• **RAW DATA**:
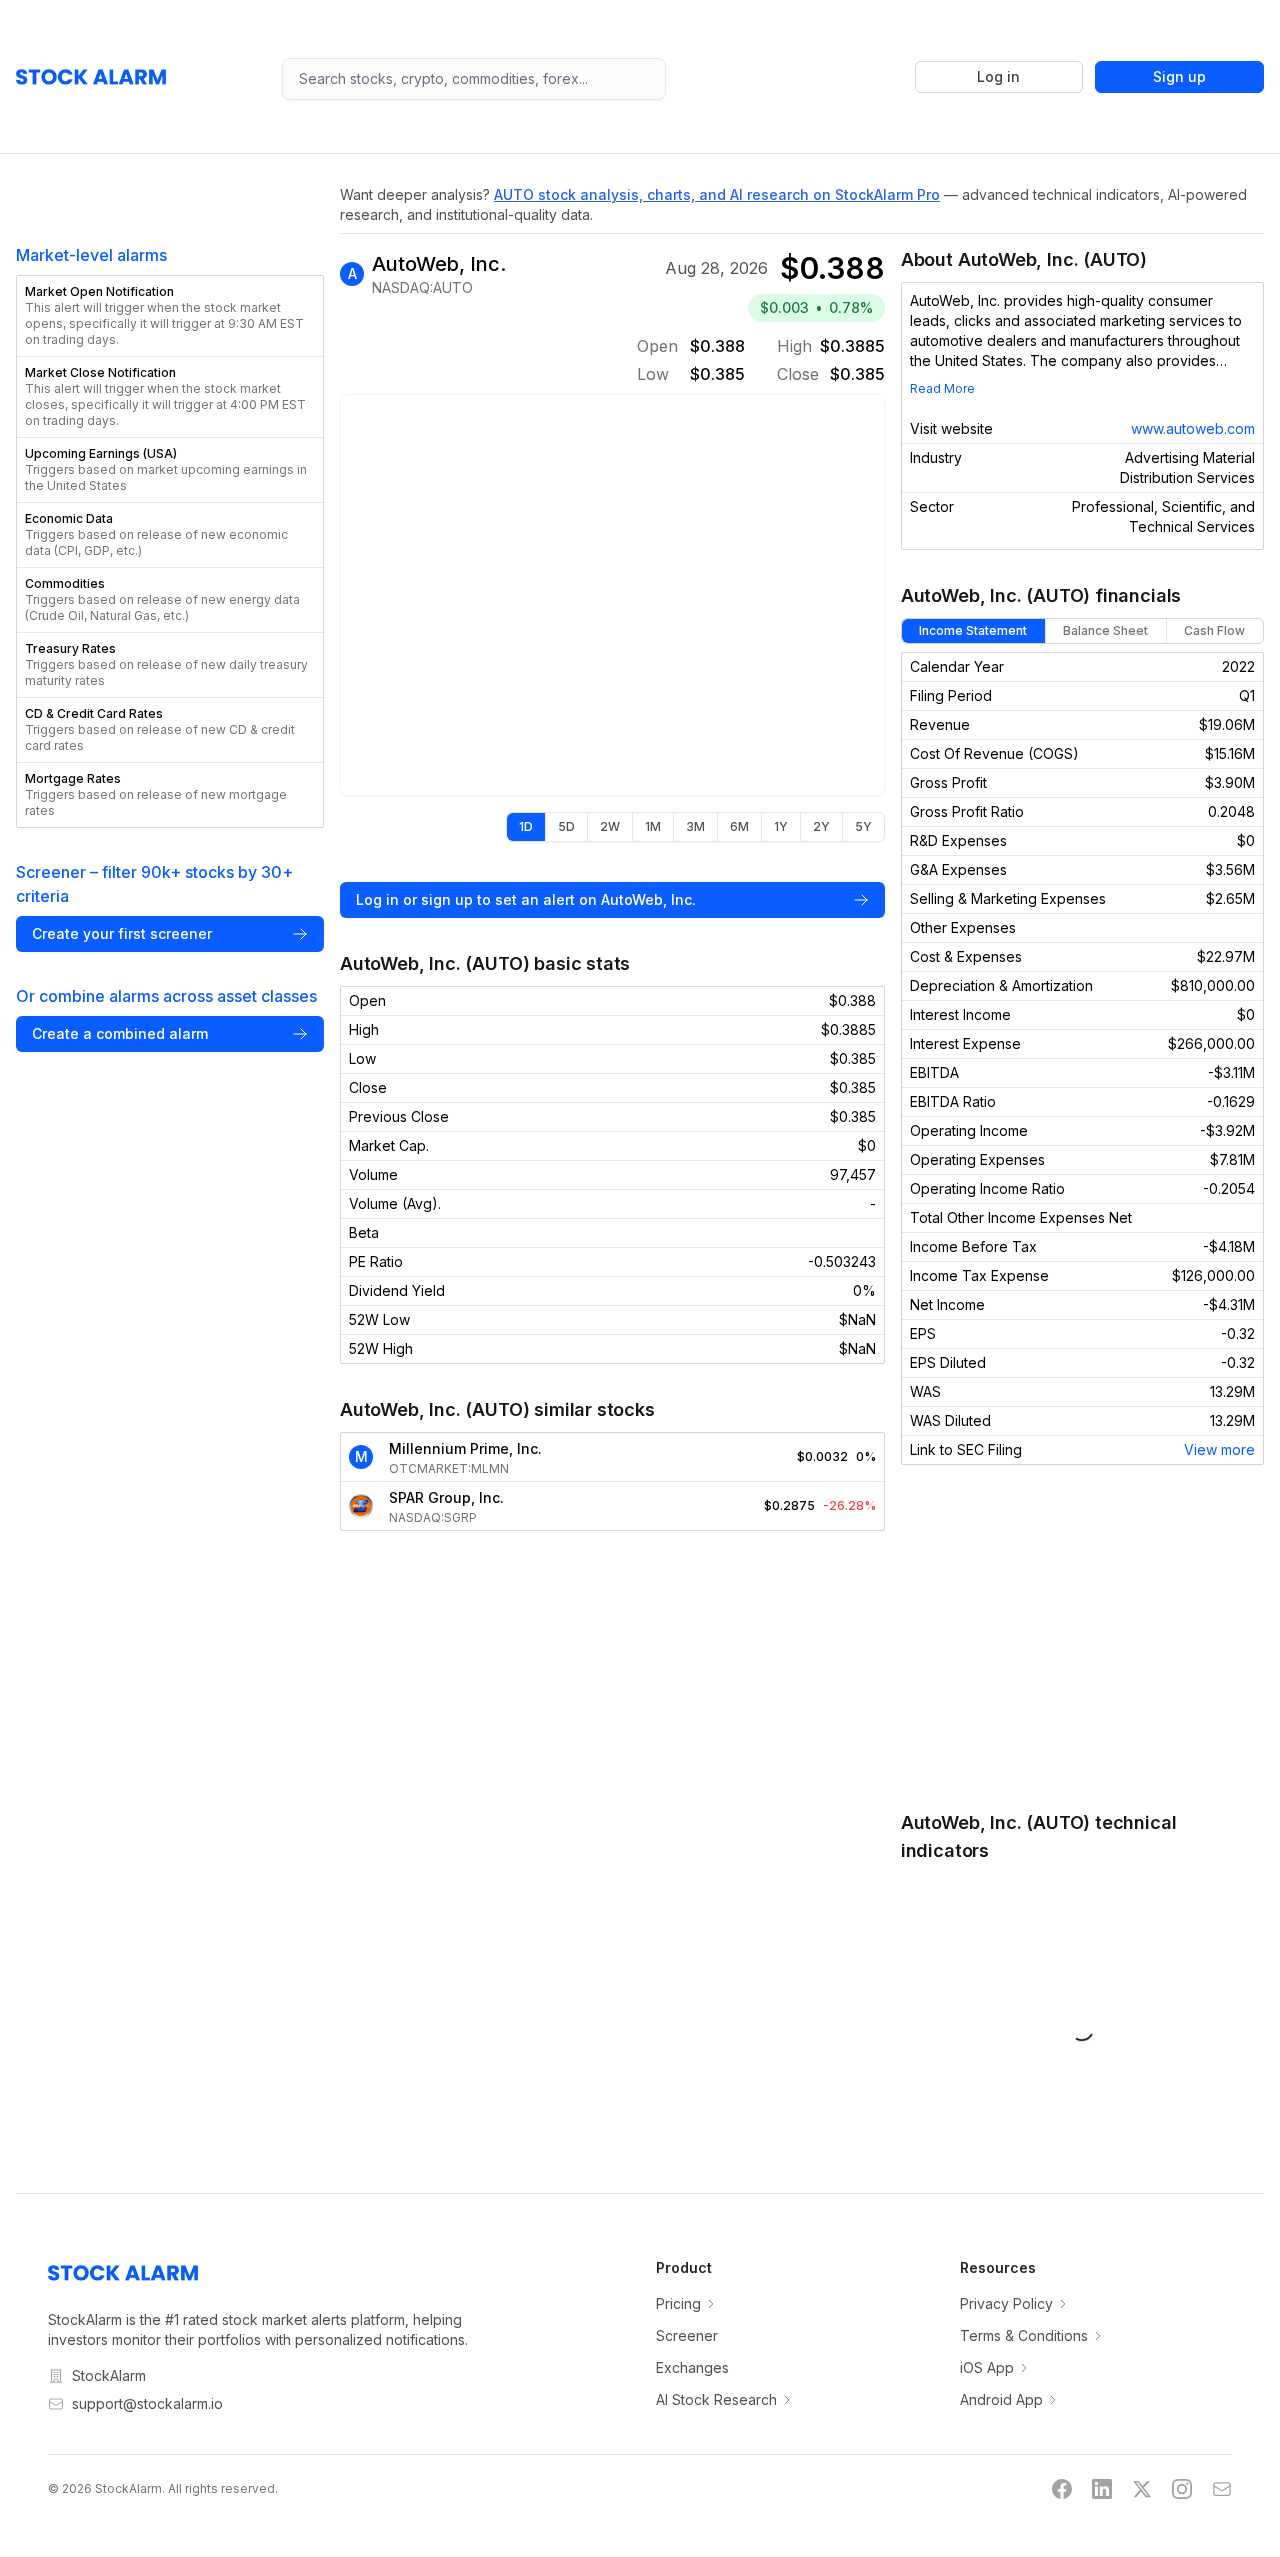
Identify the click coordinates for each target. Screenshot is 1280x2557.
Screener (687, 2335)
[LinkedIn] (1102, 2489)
--
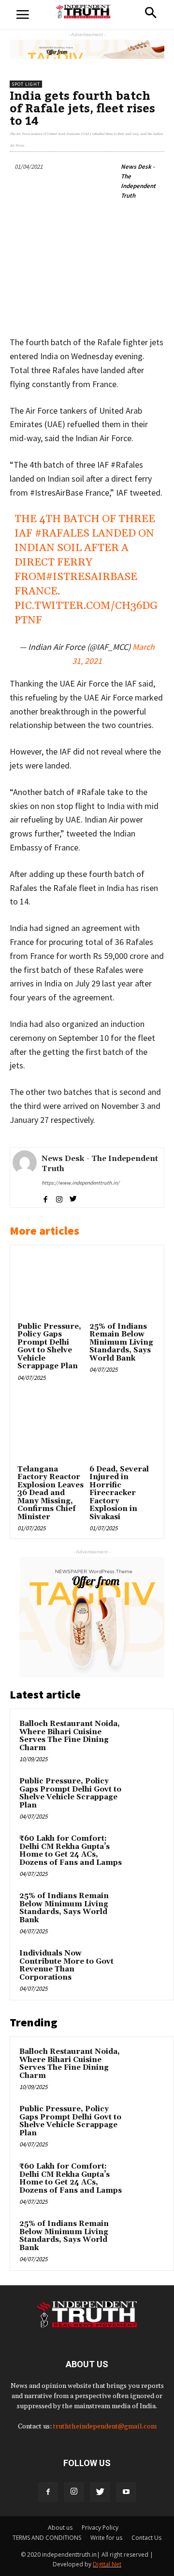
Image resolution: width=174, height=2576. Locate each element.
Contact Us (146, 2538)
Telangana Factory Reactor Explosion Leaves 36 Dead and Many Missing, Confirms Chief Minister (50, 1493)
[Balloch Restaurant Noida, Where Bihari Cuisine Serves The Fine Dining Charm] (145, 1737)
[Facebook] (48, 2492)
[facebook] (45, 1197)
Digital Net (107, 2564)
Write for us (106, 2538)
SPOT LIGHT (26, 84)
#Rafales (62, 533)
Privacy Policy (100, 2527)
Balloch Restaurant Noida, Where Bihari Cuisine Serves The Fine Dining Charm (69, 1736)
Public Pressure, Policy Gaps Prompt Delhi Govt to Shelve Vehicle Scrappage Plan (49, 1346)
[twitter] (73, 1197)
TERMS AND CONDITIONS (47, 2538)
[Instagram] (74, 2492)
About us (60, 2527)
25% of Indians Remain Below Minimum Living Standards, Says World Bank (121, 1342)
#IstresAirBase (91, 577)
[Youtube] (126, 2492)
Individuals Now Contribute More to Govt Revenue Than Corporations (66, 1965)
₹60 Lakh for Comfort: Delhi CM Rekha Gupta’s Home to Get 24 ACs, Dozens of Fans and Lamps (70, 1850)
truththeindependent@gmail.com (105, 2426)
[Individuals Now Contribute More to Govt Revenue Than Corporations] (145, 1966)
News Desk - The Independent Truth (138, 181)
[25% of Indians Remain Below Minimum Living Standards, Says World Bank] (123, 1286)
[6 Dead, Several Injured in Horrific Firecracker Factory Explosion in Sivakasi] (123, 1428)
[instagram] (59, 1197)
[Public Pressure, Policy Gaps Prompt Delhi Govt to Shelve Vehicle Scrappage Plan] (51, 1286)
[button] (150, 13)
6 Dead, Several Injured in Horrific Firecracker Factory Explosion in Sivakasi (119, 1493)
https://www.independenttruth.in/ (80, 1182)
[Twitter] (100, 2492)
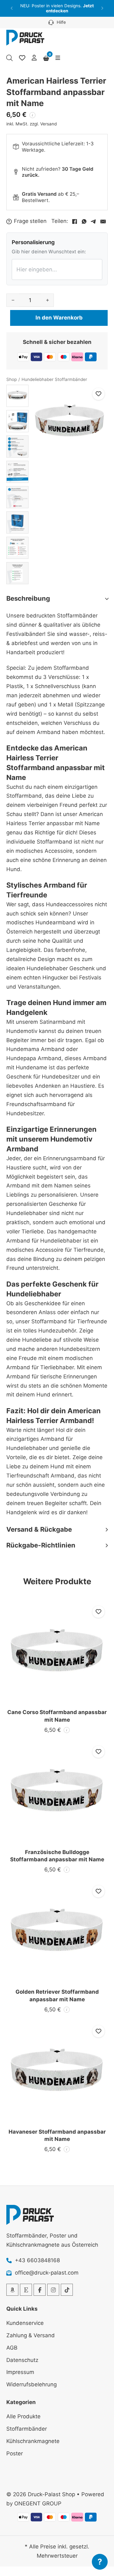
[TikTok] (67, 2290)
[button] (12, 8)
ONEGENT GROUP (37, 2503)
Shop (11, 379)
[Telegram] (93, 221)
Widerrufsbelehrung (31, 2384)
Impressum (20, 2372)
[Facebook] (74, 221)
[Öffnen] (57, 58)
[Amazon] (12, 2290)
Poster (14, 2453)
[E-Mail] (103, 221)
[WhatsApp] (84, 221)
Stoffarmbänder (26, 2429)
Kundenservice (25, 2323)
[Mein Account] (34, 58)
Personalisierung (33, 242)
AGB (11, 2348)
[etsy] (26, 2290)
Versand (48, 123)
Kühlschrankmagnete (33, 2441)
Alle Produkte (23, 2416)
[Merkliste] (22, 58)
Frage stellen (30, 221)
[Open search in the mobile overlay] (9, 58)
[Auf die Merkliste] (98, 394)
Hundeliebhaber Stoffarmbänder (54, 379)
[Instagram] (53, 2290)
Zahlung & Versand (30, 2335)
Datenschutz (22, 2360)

• **YOUR GOAL**:
In the listing above, find the line with "Identify the click" and the line with "[LinkedIn] (1102, 2489)", then reproduce both and every line between them exactly.

• **WRITTEN REPLY**:
Identify the click coordinates for each target. Screenshot is 1280x2557.
Screener (687, 2335)
[LinkedIn] (1102, 2489)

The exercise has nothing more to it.